During the year ended March 31, 2010, the Company incurred $224 thousand of capital expenditures that were funded by capital lease borrowings. There were no capital expenditures funded by capital lease borrowings during the years ended March 31, 2011 and 2009.
Included in accounts payable at March 31, 2011, 2010 and 2009 is $78 thousand, $91 thousand, and $371 thousand of fixed asset purchases, respectively.
During the years ended March 31, 2010 and 2009, the Company purchased fixed assets in consideration for the issuance of a note payable of $117 thousand and $40 thousand, respectively.

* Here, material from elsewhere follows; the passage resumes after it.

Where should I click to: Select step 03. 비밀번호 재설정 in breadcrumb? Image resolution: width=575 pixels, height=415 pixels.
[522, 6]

There were no fixed assets purchased with a note payable during the year ended March 31, 2011.
See accompanying notes to consolidated financial statements.
F-7
CAPSTONE TURBINE CORPORATION AND SUBSIDIARIES
NOTES TO CONSOLIDATED FINANCIAL STATEMENTS
1. Description of the Company and Basis of Presentation
Capstone Turbine Corporation (the "Company") develops, manufactures, markets and services microturbine technology solutions for use in stationary distributed power generation applications, including cogeneration (combined heat and power ("CHP"), integrated combined heat and power ("ICHP"), and combined cooling, heat and power ("CCHP")), resource recovery (including "renewable" fuels) and secure power. In addition, the Company's microturbines can be used as battery charging generators for hybrid electric vehicle applications. The Company was organized in 1988 and has been commercially producing its microturbine generators since 1998.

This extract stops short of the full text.